International journal of obesity 2003 v.27 no.11 pp. 1319-1324
accelerometry, body fat, body mass index, calorimetry, case-control studies, deuterium, diet therapy, energy intake, energy metabolism, etiology, fat free mass, females, food intake, food records, genes, males, obesity, patients, physical activity, resting metabolic rate
INTRODUCTION: Obesity is a consistent presenting feature of the Bardet-Biedl syndrome (BBS), a hereditary disorder caused by a single gene defect. This contrasts sharply with general obesity which, despite a strong hereditary component, has a multifactorial aetiology. For BBS, the phenotypic characterisation of the components of energy balance and the implications for their management remains relatively uninvestigated. OBJECTIVE: A case-control study to determine whether energy metabolism in subjects with BBS differs from matched obese controls and to inform the clinical management of these patients. METHODS: A total of 20 overweight and obese subjects with BBS (11 females, 9 males) matched for age, gender and BMI to 20 subjects without BBS. Resting metabolic rate (RMR) was measured by indirect calorimetry, physical activity by CSA accelerometry, body composition by the deuterium dilution technique and dietary intake by 7-day food records. RESULTS: There was no significant difference between BBS and control subjects in body fat (male: % fat=38, s.d. 2.8 vs 34, s.d. 9.1, female: % fat=45, s.d. 5.9 vs 44, s.d. 8.1; P=0.46] or absolute RMR (male: 6.95, s.d. 1.55 MJ/day vs 7.19, s.d. 1.28 MJ/day; P=0.6). After adjustment for gender, age, fat-free mass and fat mass, there was no significant difference in RMR between BBS and control subjects (F(1, 30)=0.91; P=0.35). A lower level of physical activity was observed in BBS subjects (median cnts/min 259, IQR=153) compared to controls (median cnts/min=306, IQR=119, P=0.02). Reported energy intake, macronutrient composition and magnitude of under-reporting were comparable in both groups.

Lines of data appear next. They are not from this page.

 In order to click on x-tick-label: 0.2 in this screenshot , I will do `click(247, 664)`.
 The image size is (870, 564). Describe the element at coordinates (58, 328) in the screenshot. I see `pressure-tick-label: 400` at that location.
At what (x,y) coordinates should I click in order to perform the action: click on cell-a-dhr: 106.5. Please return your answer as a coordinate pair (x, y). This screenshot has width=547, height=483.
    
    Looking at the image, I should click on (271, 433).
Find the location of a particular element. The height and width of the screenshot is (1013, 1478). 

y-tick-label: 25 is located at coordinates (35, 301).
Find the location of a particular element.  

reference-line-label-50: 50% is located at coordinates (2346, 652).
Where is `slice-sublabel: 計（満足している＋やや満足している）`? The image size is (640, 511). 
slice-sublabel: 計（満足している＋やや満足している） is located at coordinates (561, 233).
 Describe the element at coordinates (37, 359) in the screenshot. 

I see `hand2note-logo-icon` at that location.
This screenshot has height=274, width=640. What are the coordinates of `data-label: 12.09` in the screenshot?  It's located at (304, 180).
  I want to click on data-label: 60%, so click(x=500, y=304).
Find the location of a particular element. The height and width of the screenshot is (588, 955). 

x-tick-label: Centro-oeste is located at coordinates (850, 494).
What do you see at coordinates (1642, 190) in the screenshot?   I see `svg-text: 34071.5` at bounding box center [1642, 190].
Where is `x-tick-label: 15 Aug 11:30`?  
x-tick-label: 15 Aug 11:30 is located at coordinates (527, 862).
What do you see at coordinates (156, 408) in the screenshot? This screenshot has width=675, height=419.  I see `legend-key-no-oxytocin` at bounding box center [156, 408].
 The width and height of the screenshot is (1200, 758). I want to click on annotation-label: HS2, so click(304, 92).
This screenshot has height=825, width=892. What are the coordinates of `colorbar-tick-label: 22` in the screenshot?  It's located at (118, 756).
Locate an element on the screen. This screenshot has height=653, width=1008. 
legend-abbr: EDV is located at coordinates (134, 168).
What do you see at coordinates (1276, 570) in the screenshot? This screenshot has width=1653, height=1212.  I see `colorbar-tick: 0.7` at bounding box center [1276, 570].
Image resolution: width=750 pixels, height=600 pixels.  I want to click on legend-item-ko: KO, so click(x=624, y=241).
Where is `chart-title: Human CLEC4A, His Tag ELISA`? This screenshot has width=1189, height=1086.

CONCLUSION: This study reveals no evidence for systematic differences in energy metabolism in subjects with BBS relative to other obese individuals, suggesting that the genetic basis of BBS is not associated with specific abnormalities in energy metabolism. This is an important finding for clinical management and supports the use of energy prescriptions based on RMR for the general obese population plus an appropriate allowance for energy expended via physical activity. Further research is needed on physical activity in BBS.